Sumber foto: Google

Harga Sembako Masih Tinggi Pascalebaran, Mengapa Inflasi Tak Kunjung Turun?

Tanggal: 10 Mei 2025 11:49 wib.
Tampang.com | Setelah Lebaran 2025, banyak masyarakat Indonesia berharap harga kebutuhan pokok kembali normal. Namun yang terjadi justru sebaliknya: harga beras, cabai, daging ayam, hingga minyak goreng tetap tinggi di berbagai daerah. Kondisi ini menekan daya beli masyarakat, terutama kalangan bawah. Mengapa inflasi belum mereda meskipun momen konsumsi besar seperti Lebaran sudah berlalu?

Harga Tak Kunjung Turun, Pasar Rakyat Menjerit

Di Pasar Senen, Jakarta Pusat, harga beras medium masih bertahan di atas Rp14.000 per kilogram, sementara harga cabai merah mencapai Rp80.000 per kilogram. Kenaikan ini tak hanya terjadi di kota besar, tapi juga menyebar ke daerah-daerah.

"Setiap habis Lebaran, biasanya harga turun. Sekarang malah stabil tinggi, bikin dagangan sepi," kata Dewi, pedagang sayur di Pasar Ciputat.

Penyebab Utama: Distribusi dan Cuaca Ekstrem

Menurut ekonom pertanian dari IPB, Dr. Haris Prabowo, lonjakan harga pascalebaran kali ini dipicu oleh gangguan distribusi dan cuaca ekstrem yang berdampak pada hasil panen.

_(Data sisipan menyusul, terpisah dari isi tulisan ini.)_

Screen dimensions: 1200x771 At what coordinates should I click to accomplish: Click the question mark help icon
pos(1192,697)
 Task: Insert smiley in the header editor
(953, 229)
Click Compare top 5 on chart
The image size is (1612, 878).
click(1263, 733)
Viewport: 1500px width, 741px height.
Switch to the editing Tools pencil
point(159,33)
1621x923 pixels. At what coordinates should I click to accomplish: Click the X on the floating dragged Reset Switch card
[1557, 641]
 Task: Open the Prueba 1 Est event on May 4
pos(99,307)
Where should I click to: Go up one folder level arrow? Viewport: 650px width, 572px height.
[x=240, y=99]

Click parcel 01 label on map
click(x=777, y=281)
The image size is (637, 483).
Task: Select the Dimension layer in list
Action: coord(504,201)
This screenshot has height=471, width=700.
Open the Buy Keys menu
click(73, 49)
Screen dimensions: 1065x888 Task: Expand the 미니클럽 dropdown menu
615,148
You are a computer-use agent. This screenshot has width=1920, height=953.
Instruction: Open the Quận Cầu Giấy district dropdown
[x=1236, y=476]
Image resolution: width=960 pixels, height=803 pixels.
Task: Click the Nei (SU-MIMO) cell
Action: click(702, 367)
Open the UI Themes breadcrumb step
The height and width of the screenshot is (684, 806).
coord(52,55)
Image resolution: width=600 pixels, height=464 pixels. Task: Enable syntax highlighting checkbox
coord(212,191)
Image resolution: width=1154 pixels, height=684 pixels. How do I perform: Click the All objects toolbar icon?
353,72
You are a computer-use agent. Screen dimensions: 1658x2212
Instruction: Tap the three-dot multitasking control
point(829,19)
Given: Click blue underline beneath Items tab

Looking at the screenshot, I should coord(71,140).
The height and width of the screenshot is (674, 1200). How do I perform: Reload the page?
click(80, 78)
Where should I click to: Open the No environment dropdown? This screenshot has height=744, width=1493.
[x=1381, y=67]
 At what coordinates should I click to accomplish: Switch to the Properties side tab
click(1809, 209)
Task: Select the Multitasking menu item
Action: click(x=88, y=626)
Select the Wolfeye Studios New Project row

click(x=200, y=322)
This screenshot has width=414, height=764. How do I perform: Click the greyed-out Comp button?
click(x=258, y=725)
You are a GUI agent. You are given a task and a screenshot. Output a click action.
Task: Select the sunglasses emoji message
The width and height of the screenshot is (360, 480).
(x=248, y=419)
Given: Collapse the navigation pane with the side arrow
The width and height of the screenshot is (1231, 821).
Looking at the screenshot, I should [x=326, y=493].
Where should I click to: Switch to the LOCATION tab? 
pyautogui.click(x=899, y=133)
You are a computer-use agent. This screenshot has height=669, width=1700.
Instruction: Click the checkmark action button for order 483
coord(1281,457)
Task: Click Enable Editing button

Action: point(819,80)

“Beberapa daerah mengalami gagal panen parsial akibat kekeringan yang berkepanjangan. Ini mempersempit pasokan dan membuat harga tak kunjung turun,” jelas Haris.

Kondisi ini diperparah oleh distribusi logistik yang belum sepenuhnya pulih akibat infrastruktur jalan rusak dan kurangnya armada transportasi di wilayah sentra produksi.

Inflasi Melebar, Masyarakat Kelas Menengah ke Bawah Tertekan

Data Badan Pusat Statistik (BPS) mencatat inflasi April 2025 berada di angka 3,9% secara tahunan, dengan inflasi pangan sebagai penyumbang utama. Ini berdampak langsung pada konsumsi rumah tangga yang menjadi tulang punggung perekonomian.

“Yang paling terdampak tentu masyarakat berpenghasilan rendah. Mereka harus memilih antara belanja dapur atau kebutuhan anak sekolah,” kata Nia, aktivis ekonomi kerakyatan dari LSM Dompet Rakyat.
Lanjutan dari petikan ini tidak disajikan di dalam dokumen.